Abstract

Introduction: Cowpea decorticating is a crucial post-harvest process that involves removing the seed coats from the kernels to produce ready-to-use cowpea products such as flour, grits, and protein concentrates and food products such as Akara and Moinmoin in south western Nigeria.
 Methodology: In this study, a locally developed cowpea decorticator was tested and evaluated using small oloka (a Nigerian local cowpea breed) cowpea grains. The machine was allowed to run empty for five minutes before the experiment commenced. Three samples of 1kg each were weighed and wetted with same quantity of water for 10, 20, and 30 minutes, respectively. The samples were then fed into the developed decorticator running at a speed of 420 rpm, and the operating speed and time taken were determined using a digital tachometer and stop watch, respectively. Samples of decorticated, undecorticated, and broken cowpea were collected and weighed to evaluate the efficiency of the machine based on the decorticating length and wetting time of cowpea grains.

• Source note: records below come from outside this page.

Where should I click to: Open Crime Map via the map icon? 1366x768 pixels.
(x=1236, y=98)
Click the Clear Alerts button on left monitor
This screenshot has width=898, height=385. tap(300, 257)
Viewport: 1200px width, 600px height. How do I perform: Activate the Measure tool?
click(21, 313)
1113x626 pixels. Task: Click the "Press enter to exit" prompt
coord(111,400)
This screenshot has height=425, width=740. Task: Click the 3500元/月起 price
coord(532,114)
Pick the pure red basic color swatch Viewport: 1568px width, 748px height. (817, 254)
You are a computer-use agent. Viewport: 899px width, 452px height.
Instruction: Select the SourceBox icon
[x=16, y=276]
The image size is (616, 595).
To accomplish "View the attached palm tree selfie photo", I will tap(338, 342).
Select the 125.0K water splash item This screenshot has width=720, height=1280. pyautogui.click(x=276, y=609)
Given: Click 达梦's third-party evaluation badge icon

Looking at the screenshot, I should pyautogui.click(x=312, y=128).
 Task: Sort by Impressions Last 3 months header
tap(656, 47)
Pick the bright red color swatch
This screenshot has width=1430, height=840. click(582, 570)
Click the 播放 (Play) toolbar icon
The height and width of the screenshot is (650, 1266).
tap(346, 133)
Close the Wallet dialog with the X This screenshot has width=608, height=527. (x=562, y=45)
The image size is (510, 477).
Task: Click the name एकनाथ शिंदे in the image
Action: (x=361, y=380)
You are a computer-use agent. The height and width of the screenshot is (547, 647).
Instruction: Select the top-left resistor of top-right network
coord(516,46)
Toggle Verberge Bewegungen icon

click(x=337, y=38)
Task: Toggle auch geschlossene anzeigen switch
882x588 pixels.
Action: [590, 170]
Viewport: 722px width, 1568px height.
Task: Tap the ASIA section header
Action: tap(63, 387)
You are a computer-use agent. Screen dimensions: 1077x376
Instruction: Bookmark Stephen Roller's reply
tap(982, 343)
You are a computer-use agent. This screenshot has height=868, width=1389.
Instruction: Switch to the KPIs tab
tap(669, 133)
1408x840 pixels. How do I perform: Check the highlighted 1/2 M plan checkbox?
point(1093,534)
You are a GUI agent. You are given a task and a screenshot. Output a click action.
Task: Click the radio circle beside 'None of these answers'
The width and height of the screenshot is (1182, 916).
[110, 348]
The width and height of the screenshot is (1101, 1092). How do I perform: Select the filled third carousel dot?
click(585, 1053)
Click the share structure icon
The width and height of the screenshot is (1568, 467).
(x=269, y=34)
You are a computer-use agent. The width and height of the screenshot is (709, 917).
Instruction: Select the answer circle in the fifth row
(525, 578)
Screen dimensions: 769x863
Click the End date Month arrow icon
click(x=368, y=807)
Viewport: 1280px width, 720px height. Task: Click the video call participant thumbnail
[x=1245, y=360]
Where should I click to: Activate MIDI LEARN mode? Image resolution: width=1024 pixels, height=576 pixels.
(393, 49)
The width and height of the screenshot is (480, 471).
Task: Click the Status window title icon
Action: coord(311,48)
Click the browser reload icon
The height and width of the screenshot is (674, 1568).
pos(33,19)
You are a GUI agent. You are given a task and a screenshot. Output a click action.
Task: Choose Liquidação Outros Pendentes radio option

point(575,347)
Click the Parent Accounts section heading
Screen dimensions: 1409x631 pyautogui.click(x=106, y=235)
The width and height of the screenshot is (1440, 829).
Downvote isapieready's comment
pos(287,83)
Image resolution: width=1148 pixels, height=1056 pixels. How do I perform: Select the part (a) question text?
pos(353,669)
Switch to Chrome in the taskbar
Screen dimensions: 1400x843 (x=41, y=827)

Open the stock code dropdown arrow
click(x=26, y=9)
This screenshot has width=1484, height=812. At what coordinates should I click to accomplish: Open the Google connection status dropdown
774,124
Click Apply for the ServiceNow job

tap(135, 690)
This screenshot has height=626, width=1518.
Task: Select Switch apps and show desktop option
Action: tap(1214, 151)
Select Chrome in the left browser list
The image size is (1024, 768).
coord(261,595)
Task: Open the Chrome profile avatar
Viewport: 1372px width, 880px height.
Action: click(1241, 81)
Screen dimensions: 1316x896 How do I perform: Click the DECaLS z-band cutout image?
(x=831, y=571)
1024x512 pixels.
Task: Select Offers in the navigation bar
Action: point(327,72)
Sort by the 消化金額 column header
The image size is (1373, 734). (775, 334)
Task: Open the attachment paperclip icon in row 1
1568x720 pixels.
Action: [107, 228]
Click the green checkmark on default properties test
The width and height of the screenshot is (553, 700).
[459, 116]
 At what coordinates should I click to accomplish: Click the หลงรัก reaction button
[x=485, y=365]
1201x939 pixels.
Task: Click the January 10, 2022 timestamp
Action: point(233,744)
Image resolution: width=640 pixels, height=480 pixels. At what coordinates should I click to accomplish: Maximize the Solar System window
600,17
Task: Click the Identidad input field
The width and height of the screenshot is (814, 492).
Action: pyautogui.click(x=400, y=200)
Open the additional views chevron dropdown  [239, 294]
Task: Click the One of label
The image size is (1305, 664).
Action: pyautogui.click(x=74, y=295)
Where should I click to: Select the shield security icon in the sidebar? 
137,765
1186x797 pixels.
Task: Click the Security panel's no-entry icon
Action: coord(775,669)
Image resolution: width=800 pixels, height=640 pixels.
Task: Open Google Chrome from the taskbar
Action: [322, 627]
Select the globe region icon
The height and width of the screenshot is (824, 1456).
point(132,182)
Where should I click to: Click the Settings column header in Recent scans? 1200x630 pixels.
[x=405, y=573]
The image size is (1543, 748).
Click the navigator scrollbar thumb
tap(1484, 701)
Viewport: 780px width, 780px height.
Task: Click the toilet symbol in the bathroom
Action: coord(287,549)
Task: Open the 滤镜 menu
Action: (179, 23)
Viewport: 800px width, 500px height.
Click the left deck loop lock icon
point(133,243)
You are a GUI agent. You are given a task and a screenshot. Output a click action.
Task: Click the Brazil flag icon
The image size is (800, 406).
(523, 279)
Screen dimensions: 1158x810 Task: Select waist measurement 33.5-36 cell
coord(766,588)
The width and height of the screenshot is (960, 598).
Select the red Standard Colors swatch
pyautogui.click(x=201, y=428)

 Results: The study revealed that as the decorticating length increased from 44.5 to 178 mm and wetting time increased from 10 to 30 minutes, the decorticating efficiency increased from 55 to 92.1%. The highest average decorticating efficiency of 92.1% was obtained at 178 mm decorticating length and 30 minutes wetting time.
 Conclusion: These findings showed that the decorticating efficiency of the machine depends on the wetting time and the decorticating length of the machine.